Frame 117

Hantu Sungai (Tolooong!)

By Kak Novia Syahidah

Hari Ahad Yaya dibebaskan bermain sampai sore oleh Bunda. Tapi dengan catatan, Yaya harus tetap makan siang. Maka sesuai rencana, Yaya telah menyiapkan kotak nasinya sebab Yaya tidak akan pulang ke rumah siang harinya.

la dan Neti, juga Erna dan Iris, berencana akan pergi ke sungai hari ini. Mereka akan makan siang di pinggir sungai, sekalian mandi. Kebetulan di dekat sungai itu ada kebun mentimun dan selada milik ayah Erna. Mereka bisa memetiknya untuk lalap. Wuih, sedap sekali!

“Kalian boleh ambil mentimun sepuasnya!” seru Erna, teman Yaya yang berambut lurus sebahu.

“Nah, sekarang kita makan dulu! Setelah itu baru mandi di sungai,” kata Iris yang berambut keriting dengan semangat.

Maka keempat anak perempuan itu langsung menggelar kain sarung yang mereka bawa dari rumah. Berikut kantong plastik berisi baju ganti mereka. Kemudian kain sarung itu dijadikan alas duduk. Angin sepoi-sepol yang bertiup membuat mereka semakin senang. Di sekeliling mereka terbentang sawah yang menghijau.

“Rasanya aku sudah nggak sabar mau mandi,” ujar Yaya sambil menyuap nasinya.

“Tapi ingat ya, kita mandinya di sebelah sini aja.
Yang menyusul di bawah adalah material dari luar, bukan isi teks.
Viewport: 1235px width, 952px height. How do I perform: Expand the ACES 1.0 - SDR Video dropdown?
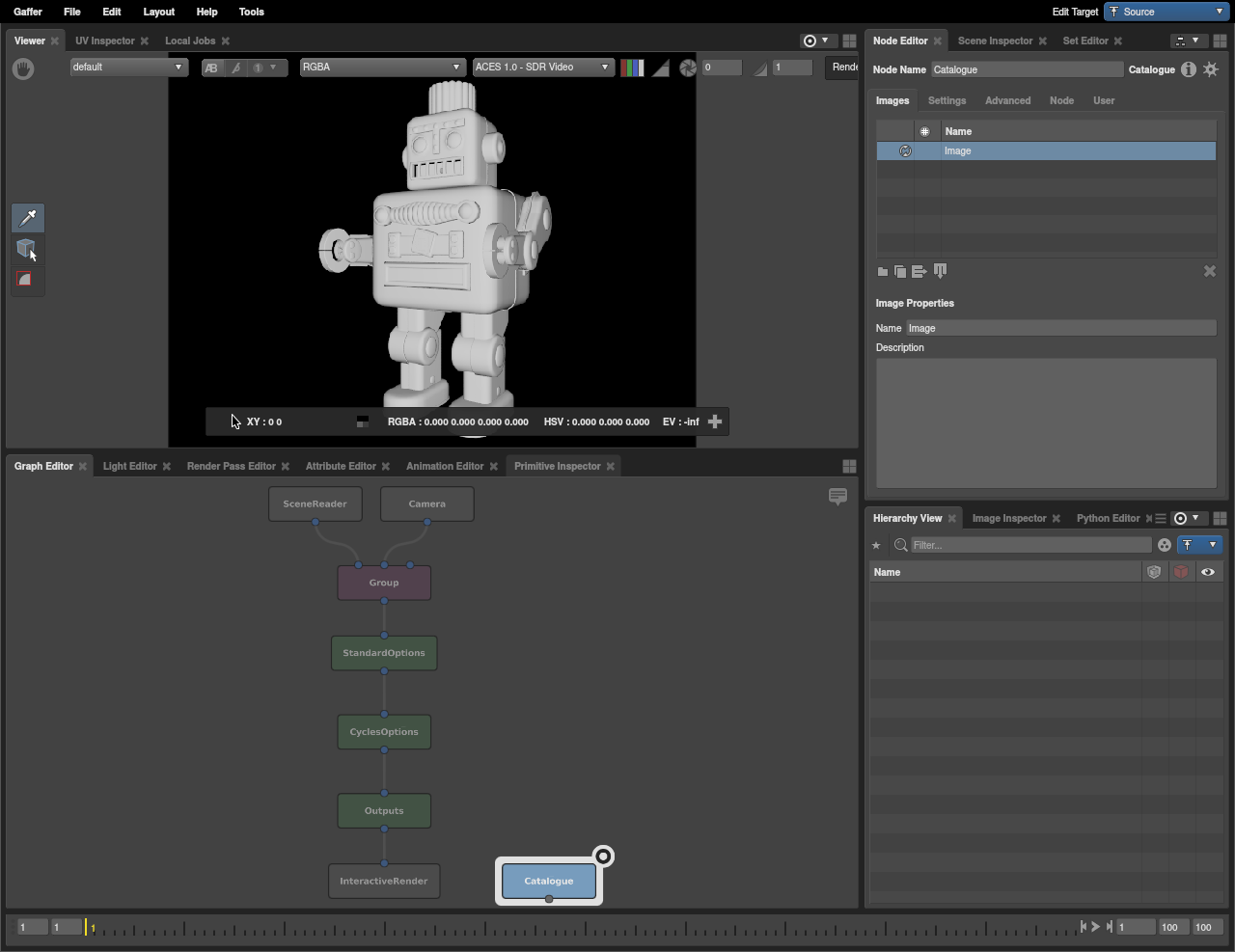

Jangan coba-coba mandi di sebelah sana!” tunjuk Neti ke arah kerimbunan semak yang terletak agak ke hilir Sungai.

“Kenapa?” tanya Iris dan Yaya serentak.

”Kemarin, emakku cerita bahwa di bawah rimbunan semak itu, ada hantu sungainya,” jelas Neti dengan raut bergidik.

“Hus! Menakut-nakuti aja kamu,” kata Iris tak suka. Rambut keritingnya bergerak ditiup angin dari arah sawah.

“Betul, kok. Aku nggak bohong. Tapi kata emakku, hantu sungai itu nggak akan mengganggu kita kalau kita nggak mendekati tempat tinggalnya,” jelas Neti lagi.

”Memangnya kalau kita mendekat ke sana kenapa?” tanya Yaya penasaran.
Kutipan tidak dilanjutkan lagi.